Hanzo looked at the gravel underneath his legs and sighed, watery dark eyes fighting to push the tears back into his aching soul. He had punished weakness, banishing the feeling from his life over, and over again. But he was only human.

“Who will ever want someone like me?” Hanzo whispered, as an unspoken truth that just sees the light for the first time.

“I’m your huckleberry,” McCree swiftly said, tipping his hat and arching an eyebrow at him, trying to be sexy, and failing and succeeding at the same time.

A guffaw echoed in the patio while tears poured from Hanzo’s eyes, unable to restrain them any longer as he laughed, and laughed, bending himself in two to repress the nervous writhing of his body.

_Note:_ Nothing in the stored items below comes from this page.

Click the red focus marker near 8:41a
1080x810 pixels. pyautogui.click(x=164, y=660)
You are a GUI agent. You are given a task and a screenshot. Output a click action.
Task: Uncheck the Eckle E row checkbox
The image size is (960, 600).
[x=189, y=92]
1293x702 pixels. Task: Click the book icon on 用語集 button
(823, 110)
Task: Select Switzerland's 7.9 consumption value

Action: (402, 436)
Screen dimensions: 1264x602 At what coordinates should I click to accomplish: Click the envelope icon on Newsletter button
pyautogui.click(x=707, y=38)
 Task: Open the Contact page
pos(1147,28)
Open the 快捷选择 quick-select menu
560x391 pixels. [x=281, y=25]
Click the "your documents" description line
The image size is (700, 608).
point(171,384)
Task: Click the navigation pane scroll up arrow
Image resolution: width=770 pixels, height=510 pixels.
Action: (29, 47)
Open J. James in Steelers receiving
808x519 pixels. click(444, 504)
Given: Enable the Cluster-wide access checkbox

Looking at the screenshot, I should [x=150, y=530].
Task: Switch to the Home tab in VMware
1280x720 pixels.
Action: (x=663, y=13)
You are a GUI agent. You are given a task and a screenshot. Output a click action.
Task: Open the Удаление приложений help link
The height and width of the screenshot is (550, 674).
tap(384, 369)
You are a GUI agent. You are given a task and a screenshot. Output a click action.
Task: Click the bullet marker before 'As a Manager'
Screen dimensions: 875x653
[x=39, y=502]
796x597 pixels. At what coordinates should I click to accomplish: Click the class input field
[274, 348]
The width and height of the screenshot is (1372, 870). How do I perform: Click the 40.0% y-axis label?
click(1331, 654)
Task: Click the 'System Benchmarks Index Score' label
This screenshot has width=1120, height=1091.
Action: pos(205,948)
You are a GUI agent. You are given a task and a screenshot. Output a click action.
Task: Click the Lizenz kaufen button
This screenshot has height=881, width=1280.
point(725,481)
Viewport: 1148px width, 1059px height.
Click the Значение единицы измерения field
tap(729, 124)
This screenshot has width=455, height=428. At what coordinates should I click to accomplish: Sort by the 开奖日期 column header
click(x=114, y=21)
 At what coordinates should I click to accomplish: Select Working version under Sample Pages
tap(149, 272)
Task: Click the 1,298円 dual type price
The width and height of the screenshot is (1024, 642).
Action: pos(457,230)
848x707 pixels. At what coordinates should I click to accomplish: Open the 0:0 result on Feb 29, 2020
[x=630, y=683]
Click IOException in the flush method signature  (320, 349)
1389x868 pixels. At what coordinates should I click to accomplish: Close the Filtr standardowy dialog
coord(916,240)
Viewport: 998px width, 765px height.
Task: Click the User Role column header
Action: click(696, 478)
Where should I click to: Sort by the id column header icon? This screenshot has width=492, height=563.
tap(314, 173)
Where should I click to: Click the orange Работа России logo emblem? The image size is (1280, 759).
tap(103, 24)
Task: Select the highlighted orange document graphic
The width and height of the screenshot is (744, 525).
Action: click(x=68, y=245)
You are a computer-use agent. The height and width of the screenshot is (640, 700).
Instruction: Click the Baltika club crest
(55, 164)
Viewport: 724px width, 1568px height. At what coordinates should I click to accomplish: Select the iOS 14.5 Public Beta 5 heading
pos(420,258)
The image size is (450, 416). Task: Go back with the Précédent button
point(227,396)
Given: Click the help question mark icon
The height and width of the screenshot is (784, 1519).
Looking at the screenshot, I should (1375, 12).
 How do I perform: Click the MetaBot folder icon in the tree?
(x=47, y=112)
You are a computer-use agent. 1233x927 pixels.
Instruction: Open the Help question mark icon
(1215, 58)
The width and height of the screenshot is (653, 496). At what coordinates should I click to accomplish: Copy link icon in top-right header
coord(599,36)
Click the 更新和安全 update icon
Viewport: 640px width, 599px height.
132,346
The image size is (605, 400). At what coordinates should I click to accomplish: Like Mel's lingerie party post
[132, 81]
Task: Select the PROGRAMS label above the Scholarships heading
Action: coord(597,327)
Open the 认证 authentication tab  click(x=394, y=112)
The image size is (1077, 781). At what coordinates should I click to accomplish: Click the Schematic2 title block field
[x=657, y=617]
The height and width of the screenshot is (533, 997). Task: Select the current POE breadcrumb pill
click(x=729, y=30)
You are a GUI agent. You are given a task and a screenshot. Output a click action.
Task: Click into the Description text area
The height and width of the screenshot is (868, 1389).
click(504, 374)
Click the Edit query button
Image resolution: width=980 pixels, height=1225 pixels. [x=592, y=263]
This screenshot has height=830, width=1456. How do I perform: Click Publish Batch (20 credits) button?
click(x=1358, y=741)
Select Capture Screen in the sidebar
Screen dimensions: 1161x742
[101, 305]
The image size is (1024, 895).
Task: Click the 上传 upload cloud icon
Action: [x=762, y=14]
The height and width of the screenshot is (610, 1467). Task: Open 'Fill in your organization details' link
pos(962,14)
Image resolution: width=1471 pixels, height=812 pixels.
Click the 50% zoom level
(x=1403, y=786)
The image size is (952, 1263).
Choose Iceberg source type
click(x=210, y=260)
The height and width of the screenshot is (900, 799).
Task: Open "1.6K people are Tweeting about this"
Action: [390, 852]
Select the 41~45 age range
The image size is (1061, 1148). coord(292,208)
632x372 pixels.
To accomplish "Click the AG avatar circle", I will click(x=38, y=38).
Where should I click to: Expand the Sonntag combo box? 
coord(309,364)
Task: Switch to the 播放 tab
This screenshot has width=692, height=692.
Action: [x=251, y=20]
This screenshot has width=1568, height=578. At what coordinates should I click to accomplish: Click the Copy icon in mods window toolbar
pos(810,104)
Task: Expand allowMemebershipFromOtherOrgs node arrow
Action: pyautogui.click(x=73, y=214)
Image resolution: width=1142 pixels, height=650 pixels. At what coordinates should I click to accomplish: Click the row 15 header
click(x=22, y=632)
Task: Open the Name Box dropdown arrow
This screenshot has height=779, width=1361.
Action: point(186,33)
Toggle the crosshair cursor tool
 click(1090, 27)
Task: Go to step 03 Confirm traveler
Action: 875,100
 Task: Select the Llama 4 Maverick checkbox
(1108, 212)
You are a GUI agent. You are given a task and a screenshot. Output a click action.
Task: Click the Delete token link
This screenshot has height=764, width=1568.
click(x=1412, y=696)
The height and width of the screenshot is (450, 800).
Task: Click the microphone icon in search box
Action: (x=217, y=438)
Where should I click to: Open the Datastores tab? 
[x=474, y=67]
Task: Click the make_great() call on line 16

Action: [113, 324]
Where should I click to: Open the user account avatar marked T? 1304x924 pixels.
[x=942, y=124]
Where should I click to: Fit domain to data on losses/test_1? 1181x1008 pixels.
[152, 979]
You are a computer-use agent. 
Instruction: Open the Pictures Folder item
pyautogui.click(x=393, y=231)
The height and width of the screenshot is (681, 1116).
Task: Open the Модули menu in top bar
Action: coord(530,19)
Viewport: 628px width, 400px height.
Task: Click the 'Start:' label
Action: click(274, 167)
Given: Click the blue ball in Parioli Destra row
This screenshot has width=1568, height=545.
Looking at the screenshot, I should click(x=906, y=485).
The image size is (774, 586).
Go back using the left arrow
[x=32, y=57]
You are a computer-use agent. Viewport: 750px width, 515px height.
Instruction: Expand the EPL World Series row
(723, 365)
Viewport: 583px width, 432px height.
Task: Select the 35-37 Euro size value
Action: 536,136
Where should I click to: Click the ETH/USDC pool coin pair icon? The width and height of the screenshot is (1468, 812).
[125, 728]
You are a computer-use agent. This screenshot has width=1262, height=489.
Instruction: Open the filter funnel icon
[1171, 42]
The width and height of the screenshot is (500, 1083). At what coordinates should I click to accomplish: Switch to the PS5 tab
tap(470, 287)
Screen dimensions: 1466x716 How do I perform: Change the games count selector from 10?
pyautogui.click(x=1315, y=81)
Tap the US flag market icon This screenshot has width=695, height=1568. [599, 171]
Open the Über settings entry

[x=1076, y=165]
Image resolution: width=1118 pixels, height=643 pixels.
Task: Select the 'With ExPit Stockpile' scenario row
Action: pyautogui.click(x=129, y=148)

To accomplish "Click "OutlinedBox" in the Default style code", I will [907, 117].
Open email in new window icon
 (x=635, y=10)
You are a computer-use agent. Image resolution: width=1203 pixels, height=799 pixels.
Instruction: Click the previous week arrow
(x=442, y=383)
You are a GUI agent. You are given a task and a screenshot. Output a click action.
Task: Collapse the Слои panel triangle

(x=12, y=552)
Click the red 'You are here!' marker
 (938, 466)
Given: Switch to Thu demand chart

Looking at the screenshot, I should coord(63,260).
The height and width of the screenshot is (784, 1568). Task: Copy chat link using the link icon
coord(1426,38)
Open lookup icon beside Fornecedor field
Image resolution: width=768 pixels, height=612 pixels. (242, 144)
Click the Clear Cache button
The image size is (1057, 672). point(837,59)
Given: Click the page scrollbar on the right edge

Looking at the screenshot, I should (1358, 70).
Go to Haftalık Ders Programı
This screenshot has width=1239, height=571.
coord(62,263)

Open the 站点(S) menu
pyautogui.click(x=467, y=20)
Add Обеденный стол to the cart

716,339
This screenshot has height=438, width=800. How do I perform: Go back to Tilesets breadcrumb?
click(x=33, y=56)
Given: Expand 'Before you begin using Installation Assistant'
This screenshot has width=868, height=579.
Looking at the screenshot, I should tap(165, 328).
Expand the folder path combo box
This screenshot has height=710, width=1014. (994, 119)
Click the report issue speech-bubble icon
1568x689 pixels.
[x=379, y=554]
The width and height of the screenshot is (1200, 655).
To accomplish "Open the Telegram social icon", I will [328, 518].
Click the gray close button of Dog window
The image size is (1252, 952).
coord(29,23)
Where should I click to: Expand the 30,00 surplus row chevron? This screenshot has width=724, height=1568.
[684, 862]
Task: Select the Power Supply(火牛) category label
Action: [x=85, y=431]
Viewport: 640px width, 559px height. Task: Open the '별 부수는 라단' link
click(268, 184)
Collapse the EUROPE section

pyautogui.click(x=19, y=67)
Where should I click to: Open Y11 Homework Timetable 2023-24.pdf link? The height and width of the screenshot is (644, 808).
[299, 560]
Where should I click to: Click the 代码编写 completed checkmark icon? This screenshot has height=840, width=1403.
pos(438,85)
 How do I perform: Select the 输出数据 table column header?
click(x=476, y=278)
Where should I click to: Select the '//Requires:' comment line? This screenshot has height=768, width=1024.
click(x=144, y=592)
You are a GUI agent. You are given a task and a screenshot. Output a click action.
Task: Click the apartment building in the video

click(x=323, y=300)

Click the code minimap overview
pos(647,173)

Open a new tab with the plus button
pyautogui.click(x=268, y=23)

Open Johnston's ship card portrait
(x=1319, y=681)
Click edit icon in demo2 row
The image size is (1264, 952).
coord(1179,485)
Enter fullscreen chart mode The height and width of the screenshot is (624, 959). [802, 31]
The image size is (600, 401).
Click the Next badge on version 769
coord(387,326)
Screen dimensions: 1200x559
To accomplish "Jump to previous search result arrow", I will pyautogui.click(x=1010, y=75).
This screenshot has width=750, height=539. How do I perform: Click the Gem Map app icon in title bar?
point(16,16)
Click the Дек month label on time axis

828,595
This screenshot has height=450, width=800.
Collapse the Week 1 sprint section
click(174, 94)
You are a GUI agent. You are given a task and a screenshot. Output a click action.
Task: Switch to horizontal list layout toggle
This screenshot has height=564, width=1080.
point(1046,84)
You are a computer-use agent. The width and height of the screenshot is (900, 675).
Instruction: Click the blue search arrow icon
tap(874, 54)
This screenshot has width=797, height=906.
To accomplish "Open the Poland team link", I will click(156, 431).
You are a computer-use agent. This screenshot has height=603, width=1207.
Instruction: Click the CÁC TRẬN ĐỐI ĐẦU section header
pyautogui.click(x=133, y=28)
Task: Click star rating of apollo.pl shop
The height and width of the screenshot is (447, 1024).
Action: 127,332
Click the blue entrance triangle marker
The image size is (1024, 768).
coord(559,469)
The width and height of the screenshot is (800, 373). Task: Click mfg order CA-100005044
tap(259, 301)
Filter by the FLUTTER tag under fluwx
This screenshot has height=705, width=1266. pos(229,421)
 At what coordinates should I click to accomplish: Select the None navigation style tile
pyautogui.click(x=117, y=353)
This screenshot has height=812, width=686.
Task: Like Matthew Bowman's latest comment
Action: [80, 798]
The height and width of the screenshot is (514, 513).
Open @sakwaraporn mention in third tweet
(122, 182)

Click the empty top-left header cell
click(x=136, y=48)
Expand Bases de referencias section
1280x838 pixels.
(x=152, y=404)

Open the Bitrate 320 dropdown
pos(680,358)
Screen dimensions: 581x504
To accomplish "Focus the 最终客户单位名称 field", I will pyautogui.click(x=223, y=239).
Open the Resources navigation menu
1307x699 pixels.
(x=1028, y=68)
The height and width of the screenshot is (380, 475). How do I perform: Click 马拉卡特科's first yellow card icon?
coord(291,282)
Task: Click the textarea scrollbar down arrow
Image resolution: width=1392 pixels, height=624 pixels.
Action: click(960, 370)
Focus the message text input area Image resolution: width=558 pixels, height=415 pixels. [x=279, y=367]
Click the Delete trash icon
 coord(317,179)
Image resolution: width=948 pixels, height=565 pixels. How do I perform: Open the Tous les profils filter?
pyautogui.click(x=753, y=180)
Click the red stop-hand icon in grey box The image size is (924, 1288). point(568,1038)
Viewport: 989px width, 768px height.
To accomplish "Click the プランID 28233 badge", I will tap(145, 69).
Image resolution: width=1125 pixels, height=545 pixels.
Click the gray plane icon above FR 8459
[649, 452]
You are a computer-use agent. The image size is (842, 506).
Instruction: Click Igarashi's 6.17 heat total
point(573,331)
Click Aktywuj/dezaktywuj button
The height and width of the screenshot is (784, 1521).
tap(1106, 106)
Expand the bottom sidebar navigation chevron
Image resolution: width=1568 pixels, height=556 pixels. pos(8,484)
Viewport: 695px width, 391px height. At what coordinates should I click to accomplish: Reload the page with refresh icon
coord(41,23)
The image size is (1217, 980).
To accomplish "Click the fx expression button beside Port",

He breathed in deeply and glanced at the man at his side, smiling. He had forgotten how to smile, he couldn’t even remember when was the last time he had truly smiled and yet, that stupid cowboy just stole a piece of happiness from him.

“Dang, if ya’ ain’t have the prettiest smile I’ve ever laid eyes on, darlin’,” McCree said.

“Now you’re just being cheesy,” Hanzo replied, shaking his head and trying to repress the smirk on his face. The last thing he needed was to encourage the petty tries of the cowboy to win him over. Wasn’t it?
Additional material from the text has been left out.